Sqoop fetchsize invalid

Source: Internet
Author: User
Tags sqoop

Http://boylook.itpub.net/post/43144/531416


A Job of online Sqoop extracts data from MySQL to Hadoop a few days ago) Suddenly reported OOME, and then re-run and perform java trace to find that memory usage is byte [], at the same time, the top 3 method of cpu is com. mysql. jdbc. byteArraryBuffer. getBytes means that the memory is all consumed by data. It is strange, why is OOME specified with fetch-size = 100 in option? The average record length is less than 1 kb );

Looking at the records that were successfully detected yesterday, we found that the memory occupied was MB, which is obviously not effective due to fetch-size.
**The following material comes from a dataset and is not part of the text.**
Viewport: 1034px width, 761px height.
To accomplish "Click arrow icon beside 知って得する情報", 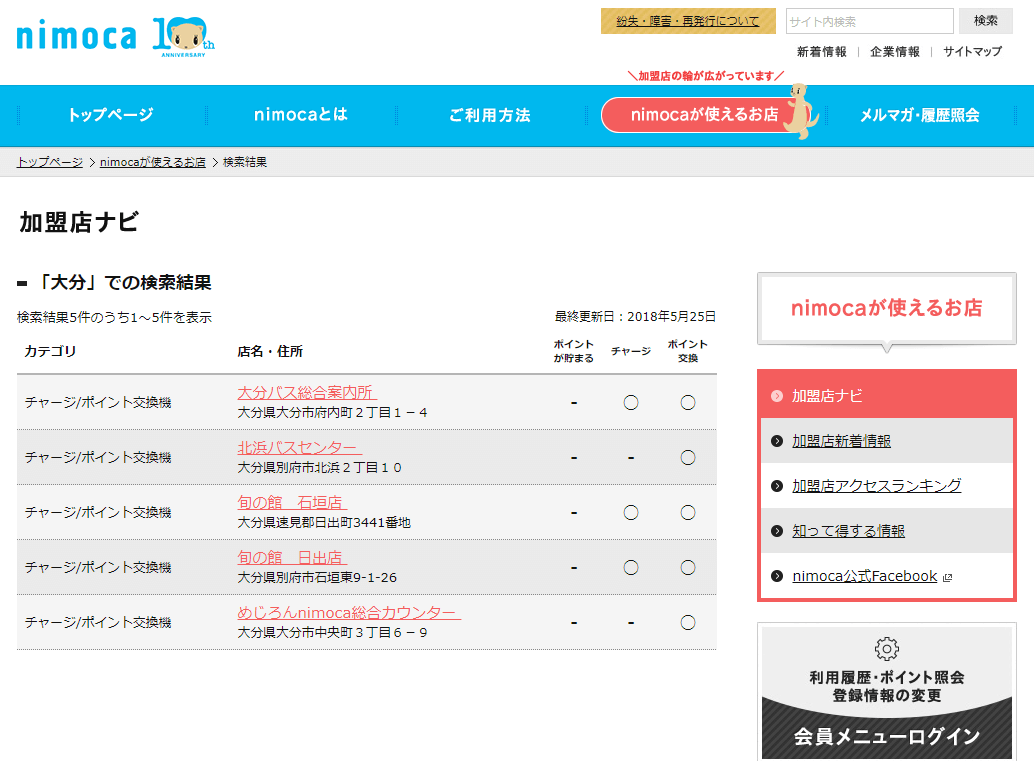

+ --------- + ------------ + ---------- + ------------- + -------------- +

| Type | status | host | cpusec | mrinput_rec | memory_mb |

+ --------- + ------------ + ---------- + ------------- + -------------- +

| CLEANUP | SUCCESS | A | 0.3400 | NULL | 191.84765625 |

| MAP | SUCCESS | A | 335.6400 | 1006942 | 862.39843750 |

| SETUP | SUCCESS | B | 0.2000 | NULL | 179.34765625 |

+ --------- + ------------ + ---------- + ------------- + -------------- +

No way. I finally found RC by turning out the sqoop source code: fetchsize is ignored.

ProtectedVoidInitOptionDefaults (){

If(Options. getFetchSize () =Null){

LOG.info ("Preparing to use a MySQL streaming resultset .");

Options. setFetchSize (Integer. MIN_VALUE );

}ElseIf(

! Options. getFetchSize (). equals (Integer. MIN_VALUE)

&&! Options. getFetchSize (). equals (0 )){

LOG.info ("Argument '-- fetch-size" + options. getFetchSize ()

+ "'Will probably get ignored by MySQL JDBC driver .");

}

}

The reason is that the APIS provided by MySQL only support the row-by-row and all modes:

By default, ResultSets are completely retrieved and stored in memory. in most cases this isthe most efficient way to operate, and due to the design of the MySQL networkprotocol is easier to implement. if you are working with ResultSets that have alarge number of rows or large values, and cannot allocate heap space in yourJVM for the memory required, you can tell the driver to stream the results backone row at a time.

Http://dev.mysql.com/doc/refman/5.5/en/connector-j-reference-implementation-notes.html

Finally, fetchsize is removed. The Job is successfully executed and 400 rows occupy MB of memory;

+ --------- + ------------ + ---------- + ------------- + -------------- +

| Type | status | host | cpusec | mrinput_rec | memory_mb |

+ --------- + ------------ + ---------- + ------------- + -------------- +

| CLEANUP | SUCCESS | A | 0.4200 | NULL | 183.49218750 |

| MAP | FAILED | B | NULL |

| MAP | SUCCESS | A | 377.1200 | 7195560 | 408.08593750 |

| SETUP | SUCCESS | C | 0.2900 | NULL | 188.64843750 |

+ --------- + ------------ + ---------- + ------------- + -------------- +


This article is from "MIKE's old blog" blog, please be sure to keep this source http://boylook.blog.51cto.com/7934327/1298634

Contact Us

The content source of this page is from Internet, which doesn't represent Alibaba Cloud's opinion; products and services mentioned on that page don't have any relationship with Alibaba Cloud. If the content of the page makes you feel confusing, please write us an email, we will handle the problem within 5 days after receiving your email.

If you find any instances of plagiarism from the community, please send an email to: info-contact@alibabacloud.com and provide relevant evidence. A staff member will contact you within 5 working days.

A Free Trial That Lets You Build Big!

Start building with 50+ products and up to 12 months usage for Elastic Compute Service

  • Sales Support

    1 on 1 presale consultation

  • After-Sales Support

    24/7 Technical Support 6 Free Tickets per Quarter Faster Response

  • Alibaba Cloud offers highly flexible support services tailored to meet your exact needs.